If you could have magically elevated yourself 50 feet above the Riyadh Exhibition Center during the International Exhibition for Higher Education expo that was sponsored by the Saudi Ministry of Higher Education this past week, you would have seen a disproportionate mass of young Saudis congregating around the EducationUSA booth as well as the 30 plus U.S. colleges and universities that participated in the expo. There was tremendous enthusiasm among the thousands of Saudi students for studying in the United States.
This past week, NAFSA Executive Director - Marlene Johnson and I (and many other NAFSA members representing their own institutions) were invited to attend the first International Exhibition for Higher Education (something they plan to convene annually). It was part conference grappling with important, emerging trends in higher education and part expo that showcased more than 375 universities and organizations supporting higher education from more than 33 countries.
For Saudi Arabia, the conference was itself one of several "firsts." Another was that young Saudi men and women attended the expo at the same time. To the untrained Western eye, seeing young Saudi men and women milling around the various university booths was very normal. To our Saudi colleagues however, it was a remarkable first. As one of the most religiously conservative Arab nations, Saudi Arabia traditionally maintains a separation between young men and women in public places. For this expo though, we understand King Abdullah declared that the event would be open to young men and women at the same time. The decision was widely seen as the latest effort by King Abdullah to continue the long-term transformation of Saudi Arabia into a post-oil "knowledge society."
The best way to understand the aspirations of a nation is to talk to its young people. And talk we did…the more than 500 young Saudis who stopped by the NAFSA booth during the expo expressed clear preferences for what and where they wanted to study and were eloquent about the important role they would play in Saudi Arabia's future. Here are some top notes from our many conversations:
First, there is clear preference for Saudi government-sanctioned courses of study (anything from dentistry and nursing to engineering and business). In fact, prospective students need to cross-check their preferred course and choice of institution against the list officially recognized by the Saudi government.
Second, there is relatively little understanding of diversity of U.S. higher education institutions ("just give me the name of the best university that offers MBA programs”).
Third, brand appears to heavily influence the choice of university. The highly recognizable U.S. institutions are at the top of most students' lists and with little knowledge of other choices for a high quality education. At the same time, many were walking through the EXPO guided by parents or teachers who were graduates of high quality public institutions in the heartland of the United States students are willing to be influenced to attend smaller universities that are able to provide individualized attention where an English language program is available prior to starting their degree program.
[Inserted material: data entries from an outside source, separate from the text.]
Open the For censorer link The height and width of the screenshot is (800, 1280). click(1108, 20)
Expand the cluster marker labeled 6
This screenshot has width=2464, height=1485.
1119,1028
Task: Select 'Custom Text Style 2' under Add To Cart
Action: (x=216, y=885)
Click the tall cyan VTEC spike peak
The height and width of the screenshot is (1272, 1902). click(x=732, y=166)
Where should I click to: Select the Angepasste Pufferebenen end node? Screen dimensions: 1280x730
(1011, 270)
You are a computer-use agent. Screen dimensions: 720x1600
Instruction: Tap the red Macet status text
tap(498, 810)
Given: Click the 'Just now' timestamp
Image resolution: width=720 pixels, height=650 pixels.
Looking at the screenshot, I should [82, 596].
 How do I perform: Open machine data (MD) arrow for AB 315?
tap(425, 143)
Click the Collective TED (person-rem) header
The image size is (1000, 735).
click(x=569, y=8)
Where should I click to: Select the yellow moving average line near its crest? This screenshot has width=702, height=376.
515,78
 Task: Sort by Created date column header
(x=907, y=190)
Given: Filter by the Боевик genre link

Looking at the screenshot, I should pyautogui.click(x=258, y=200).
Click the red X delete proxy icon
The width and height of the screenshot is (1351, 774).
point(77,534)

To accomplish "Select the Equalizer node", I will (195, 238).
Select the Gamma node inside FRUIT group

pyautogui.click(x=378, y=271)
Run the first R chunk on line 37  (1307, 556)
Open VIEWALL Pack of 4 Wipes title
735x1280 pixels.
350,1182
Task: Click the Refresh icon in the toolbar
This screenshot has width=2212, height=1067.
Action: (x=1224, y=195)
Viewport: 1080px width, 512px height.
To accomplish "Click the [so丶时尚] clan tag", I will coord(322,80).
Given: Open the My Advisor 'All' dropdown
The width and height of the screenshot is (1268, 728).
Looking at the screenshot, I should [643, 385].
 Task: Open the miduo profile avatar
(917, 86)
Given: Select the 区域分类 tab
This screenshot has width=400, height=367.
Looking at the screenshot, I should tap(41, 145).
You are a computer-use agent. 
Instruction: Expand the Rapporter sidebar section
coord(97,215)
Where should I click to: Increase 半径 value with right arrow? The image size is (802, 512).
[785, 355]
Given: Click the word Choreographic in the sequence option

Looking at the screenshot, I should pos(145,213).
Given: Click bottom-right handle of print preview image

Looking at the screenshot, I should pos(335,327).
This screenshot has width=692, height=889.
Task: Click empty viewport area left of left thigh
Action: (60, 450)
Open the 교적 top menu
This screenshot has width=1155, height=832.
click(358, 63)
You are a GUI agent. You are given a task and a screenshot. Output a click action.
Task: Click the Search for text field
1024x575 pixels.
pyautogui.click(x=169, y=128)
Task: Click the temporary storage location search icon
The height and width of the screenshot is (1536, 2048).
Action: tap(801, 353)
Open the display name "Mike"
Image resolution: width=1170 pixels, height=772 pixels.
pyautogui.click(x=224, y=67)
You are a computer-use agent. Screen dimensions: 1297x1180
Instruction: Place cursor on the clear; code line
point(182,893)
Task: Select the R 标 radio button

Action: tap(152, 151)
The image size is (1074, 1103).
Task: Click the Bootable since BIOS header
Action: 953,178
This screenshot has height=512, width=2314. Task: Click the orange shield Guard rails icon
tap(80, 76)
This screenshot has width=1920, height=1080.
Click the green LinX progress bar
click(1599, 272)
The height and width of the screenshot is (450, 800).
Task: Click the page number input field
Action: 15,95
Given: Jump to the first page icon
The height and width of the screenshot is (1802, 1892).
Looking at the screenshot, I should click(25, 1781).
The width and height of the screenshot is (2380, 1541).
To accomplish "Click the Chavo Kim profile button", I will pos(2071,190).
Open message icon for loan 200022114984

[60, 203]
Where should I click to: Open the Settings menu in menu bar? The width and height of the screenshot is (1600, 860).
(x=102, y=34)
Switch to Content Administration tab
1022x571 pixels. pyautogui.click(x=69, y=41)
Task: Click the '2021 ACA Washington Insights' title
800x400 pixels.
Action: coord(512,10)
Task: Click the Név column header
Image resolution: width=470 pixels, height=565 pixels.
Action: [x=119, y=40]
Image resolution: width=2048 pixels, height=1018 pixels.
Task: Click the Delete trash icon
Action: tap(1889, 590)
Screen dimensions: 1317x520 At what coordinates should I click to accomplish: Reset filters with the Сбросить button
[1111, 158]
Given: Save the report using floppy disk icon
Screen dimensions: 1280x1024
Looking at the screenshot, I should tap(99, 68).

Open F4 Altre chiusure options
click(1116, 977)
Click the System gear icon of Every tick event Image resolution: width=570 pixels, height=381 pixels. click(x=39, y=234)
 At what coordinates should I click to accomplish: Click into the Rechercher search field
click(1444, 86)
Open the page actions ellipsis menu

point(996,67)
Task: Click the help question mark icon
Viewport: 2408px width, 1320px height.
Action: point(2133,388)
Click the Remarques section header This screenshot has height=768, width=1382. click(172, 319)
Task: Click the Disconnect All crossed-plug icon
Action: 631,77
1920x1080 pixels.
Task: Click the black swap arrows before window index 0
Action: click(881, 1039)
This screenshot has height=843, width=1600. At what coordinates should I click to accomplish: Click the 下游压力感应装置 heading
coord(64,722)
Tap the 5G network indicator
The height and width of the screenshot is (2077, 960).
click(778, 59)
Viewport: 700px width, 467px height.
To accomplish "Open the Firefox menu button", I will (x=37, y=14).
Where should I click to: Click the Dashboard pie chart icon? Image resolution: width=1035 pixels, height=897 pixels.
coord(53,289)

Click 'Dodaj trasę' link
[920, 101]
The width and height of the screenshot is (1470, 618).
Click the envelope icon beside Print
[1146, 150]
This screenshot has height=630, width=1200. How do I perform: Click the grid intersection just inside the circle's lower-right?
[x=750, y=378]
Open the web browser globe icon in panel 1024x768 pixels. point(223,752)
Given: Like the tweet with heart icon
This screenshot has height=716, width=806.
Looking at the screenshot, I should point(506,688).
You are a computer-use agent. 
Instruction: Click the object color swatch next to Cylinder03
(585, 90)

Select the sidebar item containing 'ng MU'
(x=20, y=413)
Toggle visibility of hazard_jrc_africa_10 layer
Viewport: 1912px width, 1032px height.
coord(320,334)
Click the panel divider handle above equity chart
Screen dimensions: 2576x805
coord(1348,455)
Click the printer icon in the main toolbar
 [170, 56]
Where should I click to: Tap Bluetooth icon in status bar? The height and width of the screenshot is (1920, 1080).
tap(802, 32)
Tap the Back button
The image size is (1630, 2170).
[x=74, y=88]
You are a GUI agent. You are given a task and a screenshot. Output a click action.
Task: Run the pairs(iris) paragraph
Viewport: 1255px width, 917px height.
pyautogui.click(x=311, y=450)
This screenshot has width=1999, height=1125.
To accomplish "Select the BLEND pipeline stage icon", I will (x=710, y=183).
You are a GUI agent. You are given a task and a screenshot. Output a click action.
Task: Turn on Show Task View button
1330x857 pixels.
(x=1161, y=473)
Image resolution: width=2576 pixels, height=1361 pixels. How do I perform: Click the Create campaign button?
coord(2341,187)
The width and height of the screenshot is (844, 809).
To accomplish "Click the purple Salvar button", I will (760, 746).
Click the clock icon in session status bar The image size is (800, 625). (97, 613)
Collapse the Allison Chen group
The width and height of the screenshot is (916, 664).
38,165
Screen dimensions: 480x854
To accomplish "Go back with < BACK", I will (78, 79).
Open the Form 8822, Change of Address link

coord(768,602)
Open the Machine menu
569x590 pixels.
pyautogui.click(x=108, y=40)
Fourth, word-of-mouth is a powerful influencer for many young Saudis. Invariably, the positive (or negative) experience of a family member or friend who may have previously studied in the United States is an important consideration in making a final choice of university. Often, the young Saudis are also comforted by knowing that there is a small or growing group of other Saudis at the same university they are considering (or a community of Saudis in the town).
Fifth, many young Saudis are able to attend U.S. colleges and universities on full scholarship (courtesy of the King Abdullah scholarship program). This generous scholarship program was recently extended for another five years.
Finally, the complicated entrance requirements and application process is a complete mystery to most young Saudis. From SAT's to GMAT's; from early admissions to conditional acceptance…all represent a confusing array of options and hurdles. Not surprisingly, in this environment there are ample opportunities for educational counselors who can help these young students and their parents understand the options and navigate their way through the application process.